If you take care of the land,
the land will take care of you.
We’re trying to raise you a good horse.
We sell only what we raise.
Excerpt courtesy of Louisville Magazine
… For nearly a century, the Hancock family has been an American institution, its name as synonymous with the Thoroughbred industry as Kentucky bluegrass. Under the auspices of second-generation horseman Arthur B. Hancock Sr. and his son, A.B. “Bull” Hancock, well over 200 stakes winners and numerous national champions were bred, born and raised at the family’s historic Claiborne Farm in Paris, but none of them — despite the two men’s dedicated efforts — ever carried the Hancock colors to a Kentucky Derby victory. (Hancock Sr. did breed 1939 Derby winner Johnstown, and another, Jet Pilot in ’47, he bred in partnership, but both horses raced for different owners.)
Arthur B. Hancock III with 1982 homebred Derby winner Gato Del Sol, now 27, at Hancock’s Stone Farm.
It wasn’t until 1982 that a Hancock homebred, a gray colt named Gato Del Sol, managed to reach the Derby summit.

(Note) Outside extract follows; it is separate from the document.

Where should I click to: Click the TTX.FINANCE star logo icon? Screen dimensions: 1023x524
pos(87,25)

Since then, few breeders have been able to rival the achievements, especially on the Derby front, of Kentuckian Arthur B. Hancock III. Gato Del Sol, age 27, still resides at Hancock’s Stone Farm in Paris, which through the last quarter-century has also been the birthplace of popular Derby heroes Sunday Silence and Fusaichi Pegasus, runners-up Strodes Creek and Menifee, plus Risen Star, a winner of the Preakness and Belmont Stakes. (Fusaichi Pegasus was sold as a yearling and Risen Star as a two-year-old.) Breeding with the Derby in mind is a goal that cannot be oversimplified, but according to Hancock, it is still feasible. Although there are no guarantees — “Anything can happen in this game,” he says — certain fundamentals can at least put aspirants in position to obtain a Derby-caliber runner. Foremost among them is the careful selection of mates.

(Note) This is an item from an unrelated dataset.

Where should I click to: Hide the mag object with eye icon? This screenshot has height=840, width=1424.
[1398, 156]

“The first thing to do is to breed them right. You need to consider the pedigrees,” Hancock begins. “A lot of people today are breeding for speed. It seems like they’re more commercial at the sales. But if you’re trying to breed a horse to win the Derby, the first prerequisite is to make sure that you have a sire that could get a mile and a quarter, a mile and a half, and a dam with some stamina, too. You’ve got to have that. What you want to do is maximize their genetic potential.”
There is more to the equation, however, than bloodlines alone.

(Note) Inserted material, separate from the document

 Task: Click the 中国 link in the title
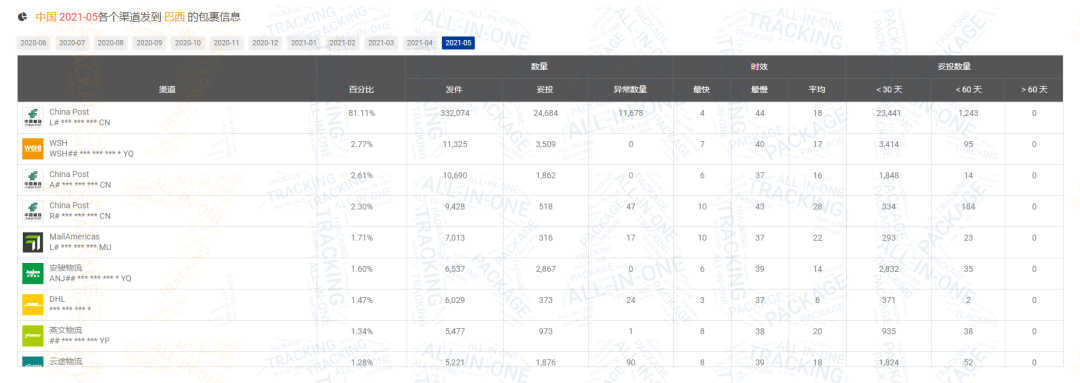click(x=45, y=16)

“You’ve got to get them all grown up in one piece,” Hancock continues. “Being a good farmer is an art. Like we say, if you take care of the land, the land’ll take care of you, and if you take care of your horses, your horses will take care of you. I believe in that.”
To that end, Stone Farm provides its foals with the optimal conditions for success, from its quiet, spacious fields right down to the hay they eat and the well water they drink. The underpinnings of the Stone program, Hancock emphasizes, are the farm staff, whose painstaking care and commitment are essential in molding the impressionable youngsters of today into the Gato Del Sols, the Risen Stars, and the Sunday Silences of tomorrow. From there, however, the balance of the journey rests in fate’s hands.
“You’ve got to have good luck,” Hancock confesses. “There’s been other horses that we’ve done the same thing with who didn’t do a damned thing, but that happens. If you do all those things right, you’re going to have certainly disappointments, but then you’re going to come up hopefully with that one that makes it all worthwhile.”